◆ Items:
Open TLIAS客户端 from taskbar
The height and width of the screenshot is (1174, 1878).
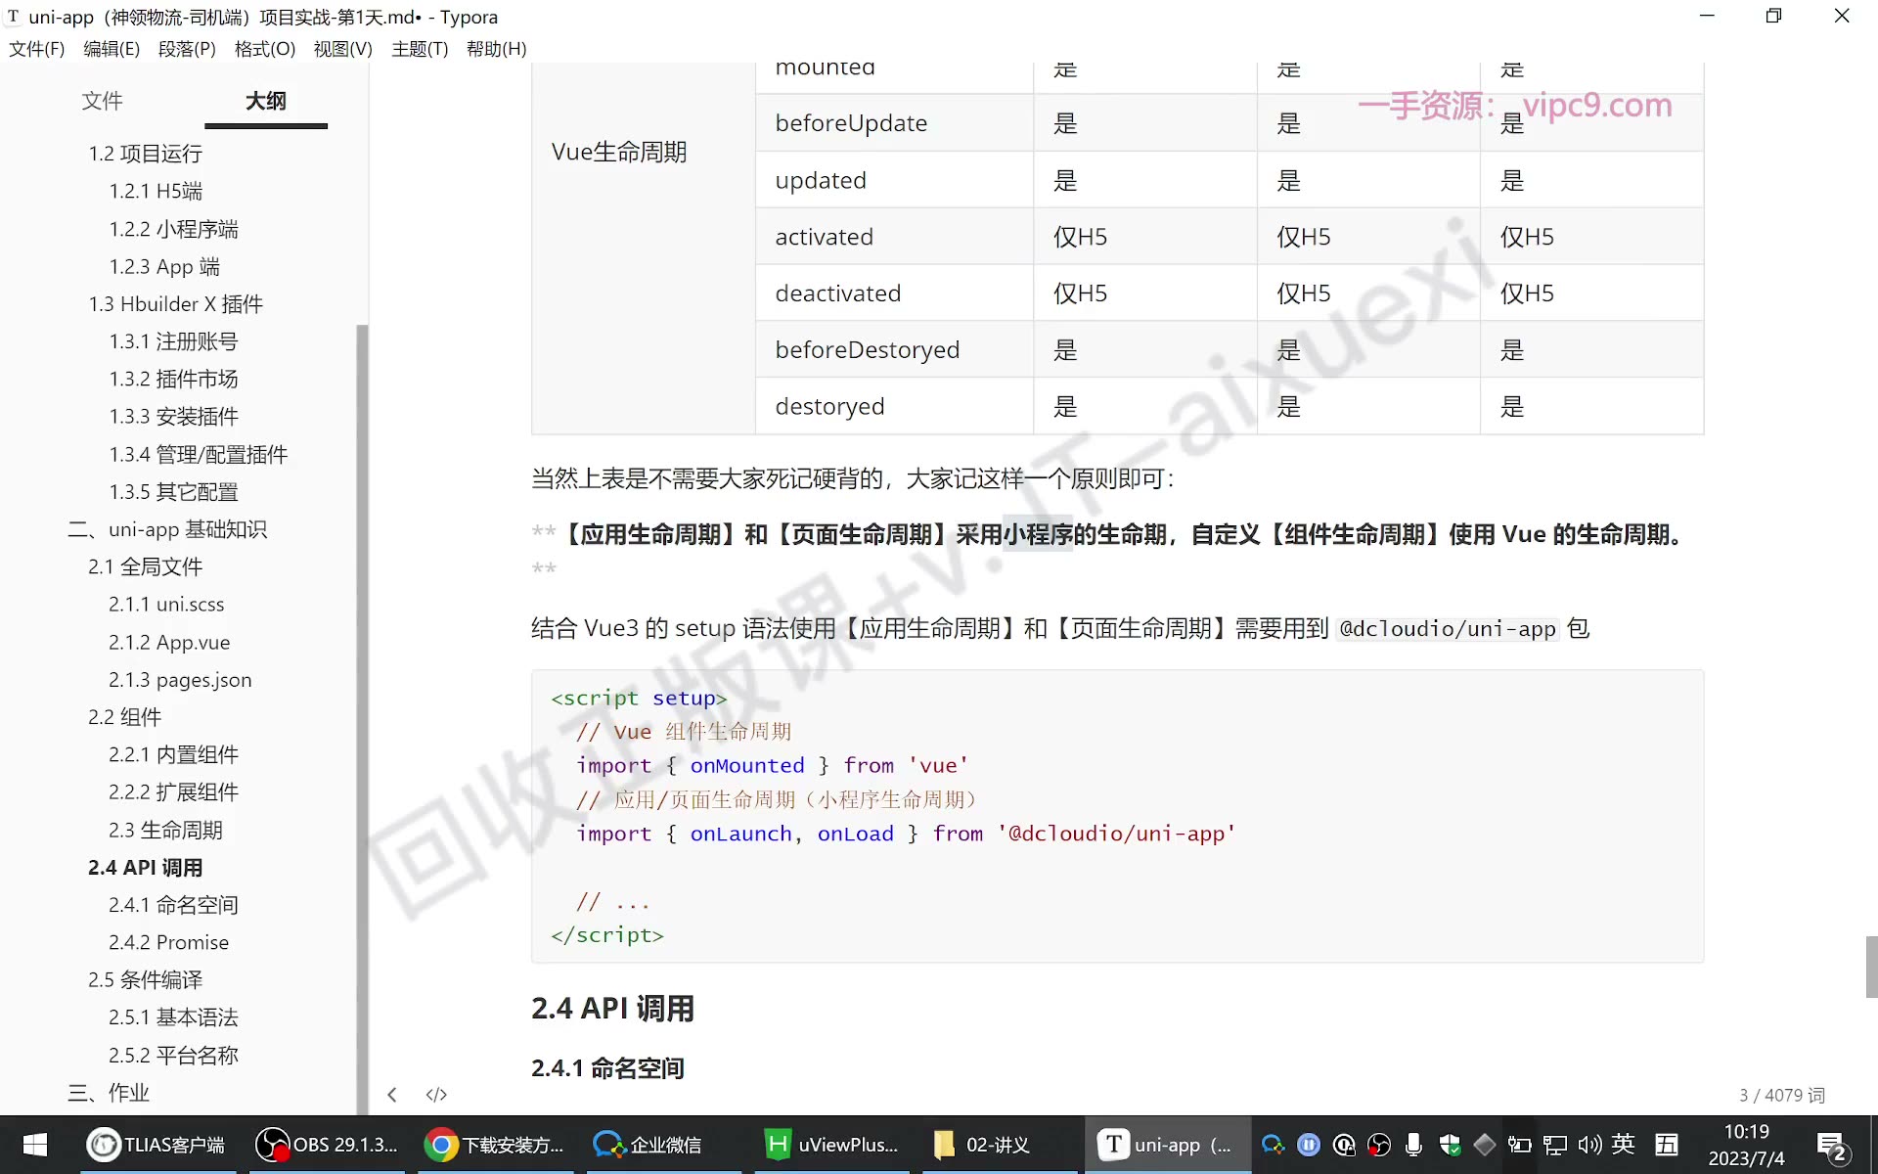coord(156,1145)
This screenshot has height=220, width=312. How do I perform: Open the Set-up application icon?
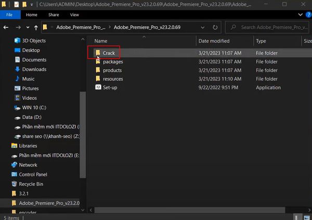[x=98, y=88]
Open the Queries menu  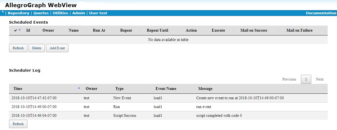tap(41, 13)
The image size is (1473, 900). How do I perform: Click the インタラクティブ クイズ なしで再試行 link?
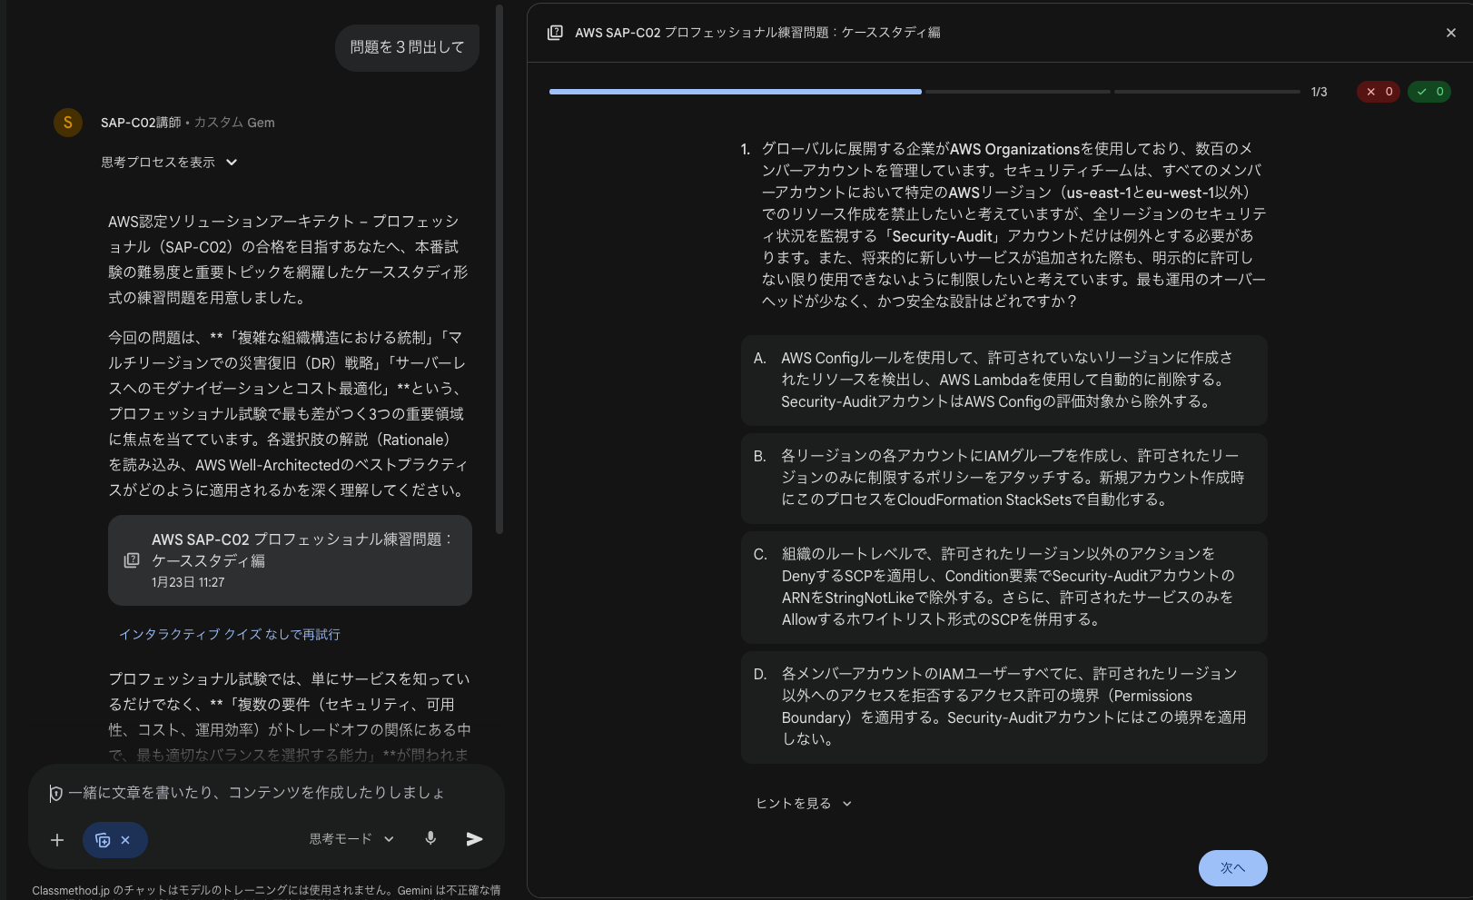tap(230, 634)
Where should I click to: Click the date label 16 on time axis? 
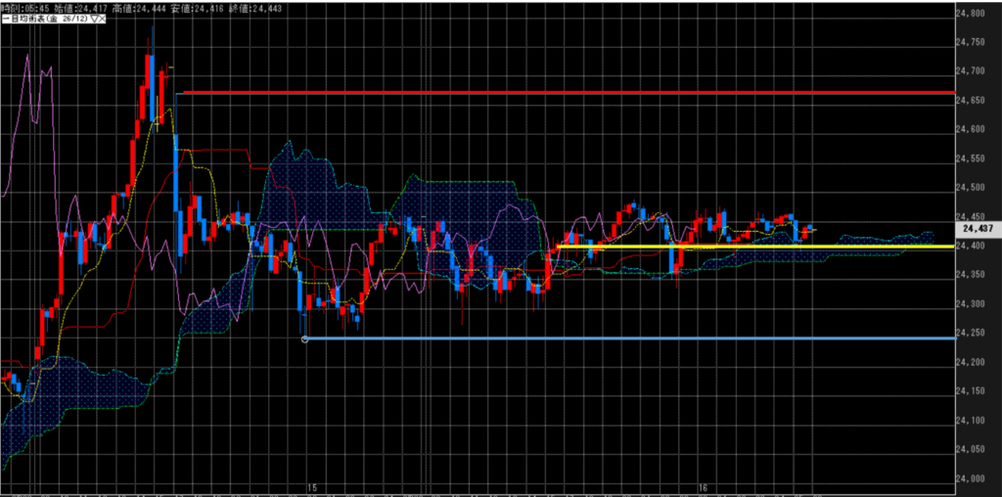pyautogui.click(x=704, y=486)
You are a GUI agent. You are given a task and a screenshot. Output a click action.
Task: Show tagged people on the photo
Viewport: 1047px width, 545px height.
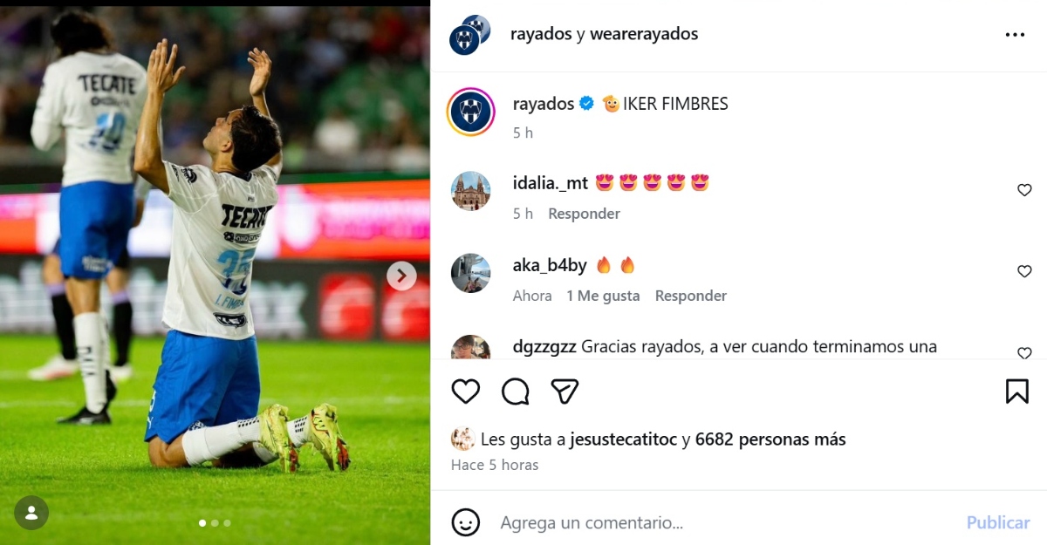[x=31, y=513]
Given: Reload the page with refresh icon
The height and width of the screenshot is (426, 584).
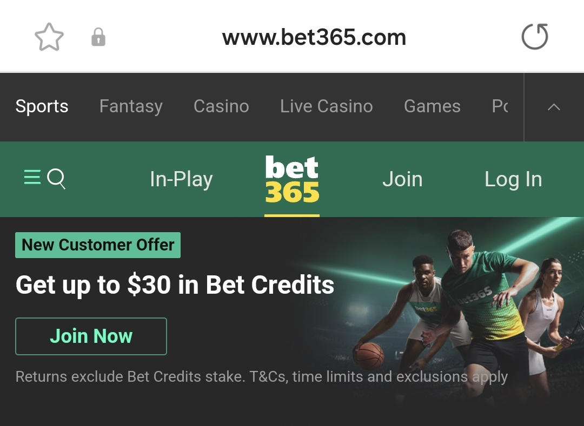Looking at the screenshot, I should click(x=535, y=36).
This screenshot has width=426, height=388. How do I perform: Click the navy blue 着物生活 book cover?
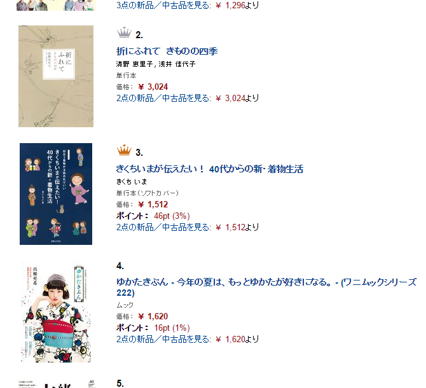click(56, 194)
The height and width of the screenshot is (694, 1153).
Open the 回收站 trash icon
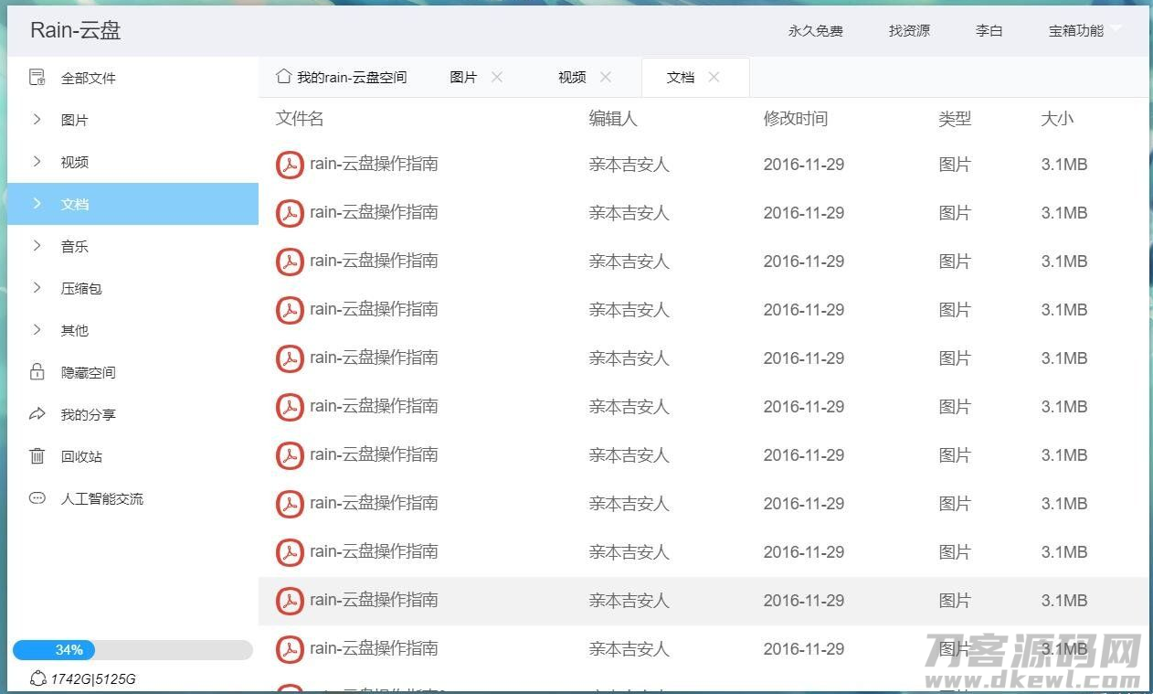(37, 456)
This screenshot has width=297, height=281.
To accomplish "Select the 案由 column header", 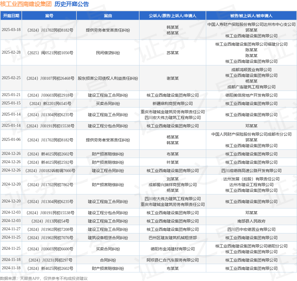I will tap(108, 16).
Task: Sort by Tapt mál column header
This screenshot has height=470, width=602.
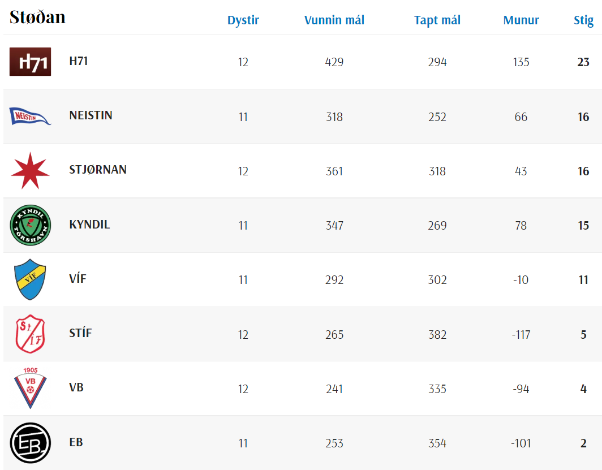Action: point(437,20)
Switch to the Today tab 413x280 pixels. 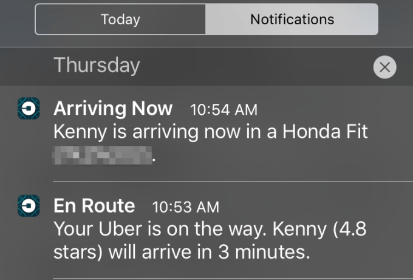coord(120,19)
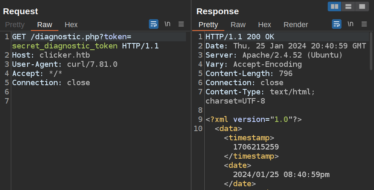
Task: Select the Response Pretty tab
Action: tap(208, 25)

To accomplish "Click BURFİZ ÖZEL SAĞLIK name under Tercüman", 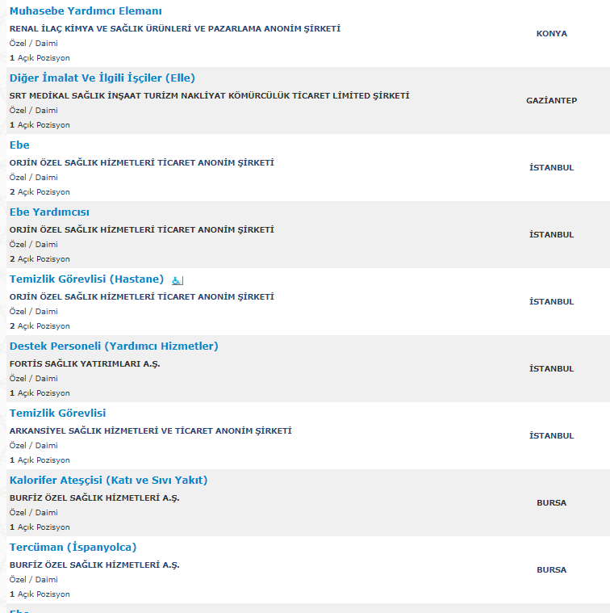I will (x=94, y=565).
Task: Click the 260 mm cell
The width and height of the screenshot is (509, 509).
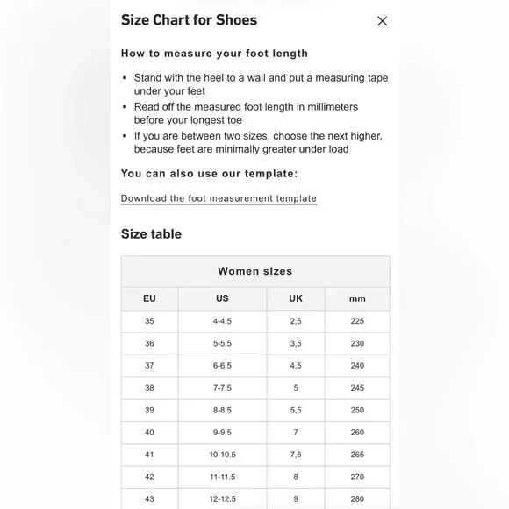Action: [357, 433]
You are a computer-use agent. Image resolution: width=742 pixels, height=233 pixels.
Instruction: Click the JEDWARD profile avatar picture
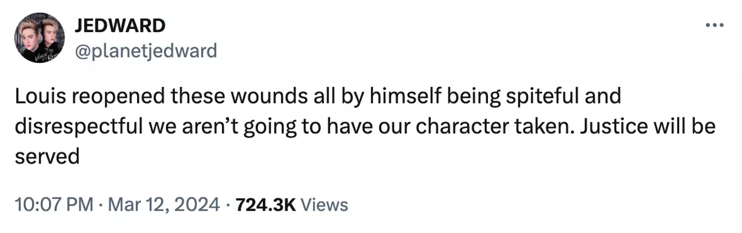click(x=40, y=38)
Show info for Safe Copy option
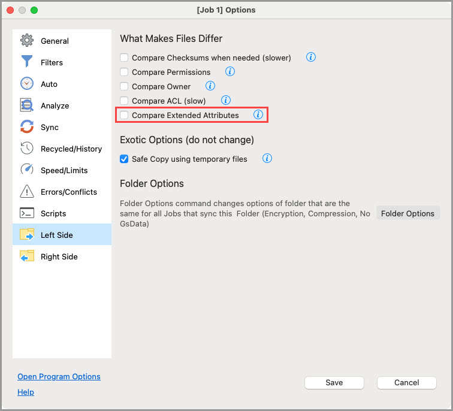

◆ Exercise objective: Put the lines of the data above into a JSON list of strings, one string per line, starting at the line that contains "Task: Click the 260 mm cell" and stopping after the line that contains "click(x=40, y=38)". Skip blank lines and leave the pictures out of the answer.

◆ Response to the exercise:
[
  "Task: Click the 260 mm cell",
  "The width and height of the screenshot is (509, 509).",
  "Action: [357, 433]",
  "You are a computer-use agent. Image resolution: width=742 pixels, height=233 pixels.",
  "Instruction: Click the JEDWARD profile avatar picture",
  "click(x=40, y=38)"
]